> Selected passage:
============

Beispiel #1
0
        internal IParser <T> CreateParser()
        {
            // First order of business is to create the canonical list of LR1 states, or at least we are going to go through
            // them as we merge the sets together.
            // This starts with augmenting the grammar with an accept symbol, then we derive the
            // grammar from that
            IProductionRule <T> start = grammar.Start;

            // Get the first and follow sets for all nonterminal symbols
            ISet <NonTerminal <T> > nullable = CalculateNullable();
            TerminalSet <T>         first    = CalculateFirst(nullable);

            // So, we are going to calculate the LR1 closure for the start symbol, which should
            // be the augmented accept state of the grammar.
            // The closure is all states which are accessible by the dot at the left hand side of the
            // item.
            List <Lr1ItemSet <T> > itemSets = new List <Lr1ItemSet <T> >
            {
                Closure(new List <Lr1Item <T> >
                {
                    new Lr1Item <T>(start, 0, new HashSet <Terminal <T> > {
                        grammar.EndOfInputTerminal
                    })
                }, first, nullable)
            };
            List <GotoSetTransition> gotoSetTransitions = new List <GotoSetTransition>();

            // Repeat until nothing gets added any more
            // This is neccessary since we are merging sets as we go, which changes things around.
            bool added;

            do
            {
                added = false;

                for (int i = 0; i < itemSets.Count; ++i)
                {
                    Lr1ItemSet <T> itemSet = itemSets[i];

                    foreach (ISymbol <T> symbol in grammar.AllSymbols)
                    {
                        // Calculate the itemset for by goto for each symbol in the grammar
                        Lr1ItemSet <T> gotoSet = Goto(itemSet, symbol);

                        // If there is anything found in the set
                        if (gotoSet.Any())
                        {
                            // Do a closure on the goto set and see if it's already present in the sets of items that we have
                            // if that is not the case add it to the item set
                            gotoSet = Closure(gotoSet, first, nullable);

                            Lr1ItemSet <T> oldGotoSet = itemSets.Find(f => f.CoreEquals(gotoSet));

                            if (oldGotoSet == null)

============

> Collected material:

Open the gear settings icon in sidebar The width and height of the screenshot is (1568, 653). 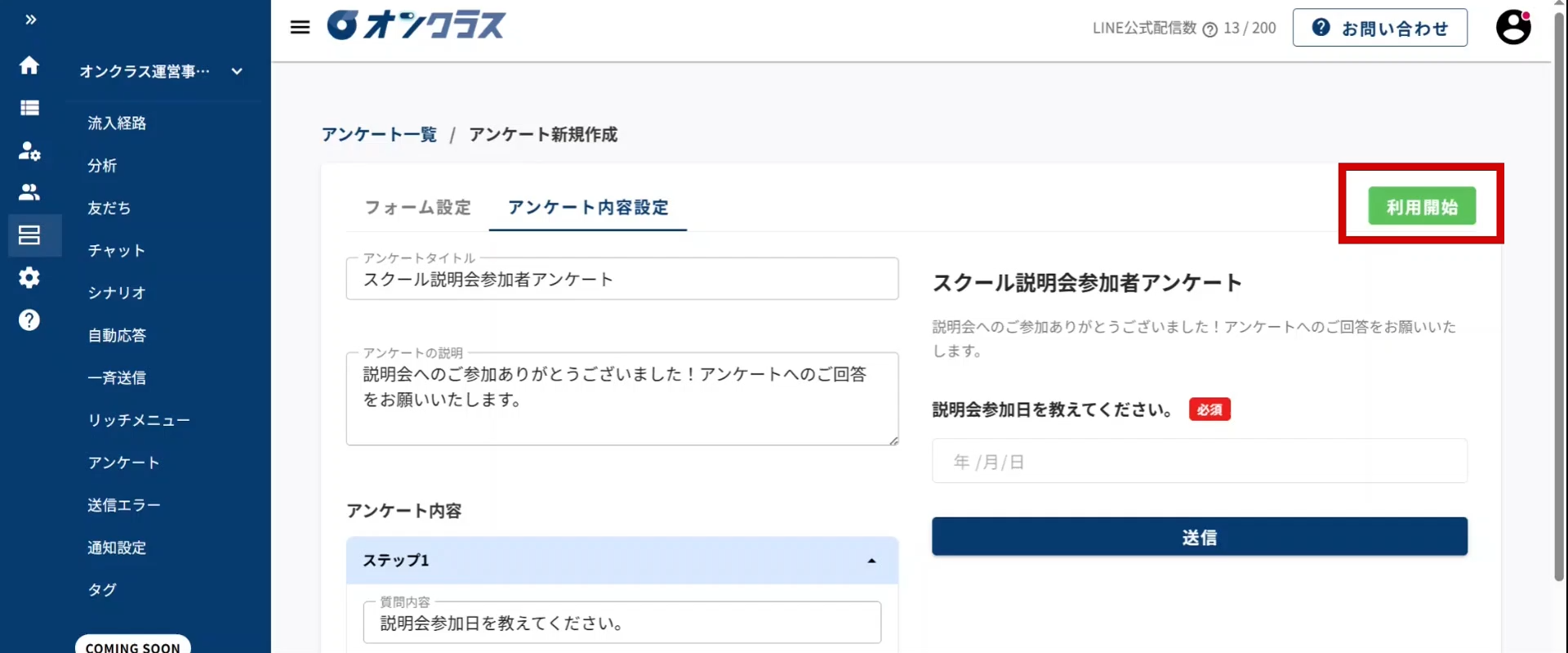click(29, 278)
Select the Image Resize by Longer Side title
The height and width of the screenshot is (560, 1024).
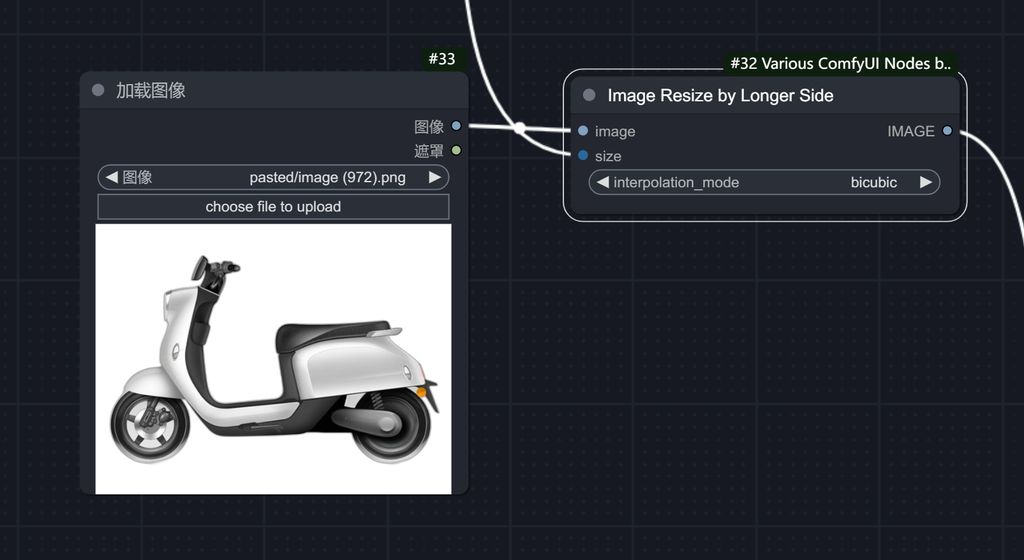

============

> Stated goal 1: List every member that the parser code reads from the `grammar` object.
> Stated goal 2: Output the parser code between "for (int i = 0;" and "symbol in grammar.AllSymbols)", inclusive.

> Written solution 1:
- Start
- EndOfInputTerminal
- AllSymbols

> Written solution 2:
for (int i = 0; i < itemSets.Count; ++i)
                {
                    Lr1ItemSet <T> itemSet = itemSets[i];

                    foreach (ISymbol <T> symbol in grammar.AllSymbols)